== OEFENTEKST ==
▽
Gemeente Groningen

dinsdag 2 september:
Samenwerking Groningse instellingen geestelijke gezondheidszorg loont

Het college van B&W van Groningen heeft kennis genomen van het jaarverslag van het Openbare Geestelijke gezondheidszorg (OGGz) samenwerkingsverband. Het jaarverslag geeft een beeld dat de samenwerking tussen een aantal Groningse zorginstellingen is verbeterd. Waardoor cliënten sneller en beter geholpen worden. Afgelopen jaar zijn er 437 meldingen geweest en in behandeling genomen. De meldingen betroffen vooral meervoudige problemen over huisvesting, sociaal functioneren, psychiatrie en verslaving. Van de 437 meldingen hadden 332 al een hulpverleningscontact binnen of buiten de samenwerkende organisaties of zijn hierheen verwezen. Van de 437 meldingen waren 135 al in behandeling bij één van de samenwerkende organisaties. Waarvan het grootste gedeelte is doorverwezen naar de MJD en de GGZ. Er zijn 40 cliënten in zorg bij overige hulpverleningsinstellingen, zoals o.a. de Stichting Reclassering Nederland of de Giska. Het aantal lopende contacten van het OGGz team bedraagt 105.
Het samenwerkingsverband OGGz bestaat uit de AVG (Ambulante Verslavingszorg Groningen), GGz (Geestelijke Gezondheidsszorg), MJD (Maatschappelijke en Juridische Dienstverlening), Kuno van Dijkstichting (Verslavingskliniek) en de GGD (Gemeenschappelijke Gezondheidsdienst). Het samenwerkingsverband is een project van drie jaar en heeft als doel langdurige zorgafhankelijke personen met complexe problemen en vaak zonder expliciete hulpvraag beter te helpen; niet alleen de groep die als lastig wordt ervaren, maar ook mensen met stille problematiek. Het afgelopen jaar heeft het samenwerkingsverband veel van haar gestelde doelen gehaald. Waaronder nieuwe samenwerkingsafspraken en heldere procedure afspraken. Het komende jaar zal er meer geïnvesteerd worden in de samenwerking met de diverse samenwerkende organisaties. Daarnaast zal het OGGz team meer voorlichting gaan geven aan samenwerkende instellingen, verdere implementatie van de methodiek en het continueren van de onderlinge samenwerking.
△
Hoeveel meldingen zijn er volgens de oefentekst afgelopen jaar geweest en in behandeling genomen? De gegevens hebben geen verband met de oefentekst.

== AANGELEVERDE GEGEVENS ==
▽
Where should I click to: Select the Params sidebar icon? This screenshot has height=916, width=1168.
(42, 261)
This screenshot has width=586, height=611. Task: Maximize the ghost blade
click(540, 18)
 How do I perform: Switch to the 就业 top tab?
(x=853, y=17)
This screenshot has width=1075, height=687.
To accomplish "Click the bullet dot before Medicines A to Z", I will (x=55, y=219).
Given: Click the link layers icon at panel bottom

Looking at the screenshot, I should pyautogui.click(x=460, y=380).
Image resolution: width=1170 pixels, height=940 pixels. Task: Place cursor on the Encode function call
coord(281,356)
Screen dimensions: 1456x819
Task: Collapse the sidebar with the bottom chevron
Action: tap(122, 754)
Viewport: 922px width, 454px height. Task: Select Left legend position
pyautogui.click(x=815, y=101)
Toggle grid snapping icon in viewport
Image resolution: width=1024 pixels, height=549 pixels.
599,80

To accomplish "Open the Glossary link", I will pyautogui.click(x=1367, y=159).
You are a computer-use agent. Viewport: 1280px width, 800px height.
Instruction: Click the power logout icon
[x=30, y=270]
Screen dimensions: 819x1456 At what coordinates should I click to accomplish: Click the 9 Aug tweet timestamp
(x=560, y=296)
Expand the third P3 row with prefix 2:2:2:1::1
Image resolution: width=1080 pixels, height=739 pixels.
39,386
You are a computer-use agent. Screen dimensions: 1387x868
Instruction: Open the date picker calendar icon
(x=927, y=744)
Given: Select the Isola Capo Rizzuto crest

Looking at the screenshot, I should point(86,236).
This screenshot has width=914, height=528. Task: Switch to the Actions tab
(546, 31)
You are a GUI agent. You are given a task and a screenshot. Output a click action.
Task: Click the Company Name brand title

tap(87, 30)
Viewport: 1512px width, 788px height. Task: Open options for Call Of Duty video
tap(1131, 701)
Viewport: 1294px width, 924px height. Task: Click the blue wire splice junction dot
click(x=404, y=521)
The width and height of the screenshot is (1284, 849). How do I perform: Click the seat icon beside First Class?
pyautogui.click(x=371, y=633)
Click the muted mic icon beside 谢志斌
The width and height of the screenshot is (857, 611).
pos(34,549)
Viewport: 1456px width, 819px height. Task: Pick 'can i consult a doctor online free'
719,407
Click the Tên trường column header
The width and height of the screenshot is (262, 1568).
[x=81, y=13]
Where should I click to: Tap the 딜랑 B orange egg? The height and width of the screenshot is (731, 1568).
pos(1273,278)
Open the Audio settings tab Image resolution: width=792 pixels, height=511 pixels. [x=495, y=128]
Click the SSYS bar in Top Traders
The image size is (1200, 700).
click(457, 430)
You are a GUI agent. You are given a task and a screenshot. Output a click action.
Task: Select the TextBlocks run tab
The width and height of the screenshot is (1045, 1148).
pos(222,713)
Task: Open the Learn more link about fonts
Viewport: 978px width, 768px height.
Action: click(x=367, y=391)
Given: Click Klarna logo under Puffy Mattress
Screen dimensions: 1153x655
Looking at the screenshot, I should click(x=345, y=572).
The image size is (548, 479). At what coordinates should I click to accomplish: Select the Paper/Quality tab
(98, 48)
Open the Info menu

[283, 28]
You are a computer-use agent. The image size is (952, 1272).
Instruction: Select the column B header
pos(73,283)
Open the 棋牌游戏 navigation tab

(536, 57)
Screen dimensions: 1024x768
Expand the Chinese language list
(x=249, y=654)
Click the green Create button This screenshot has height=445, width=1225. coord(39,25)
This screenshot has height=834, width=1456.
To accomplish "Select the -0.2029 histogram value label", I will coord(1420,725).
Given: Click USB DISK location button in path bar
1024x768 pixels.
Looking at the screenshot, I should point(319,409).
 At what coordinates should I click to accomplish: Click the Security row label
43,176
△
== ANTWOORD ==
Er zijn 437 meldingen geweest en in behandeling genomen.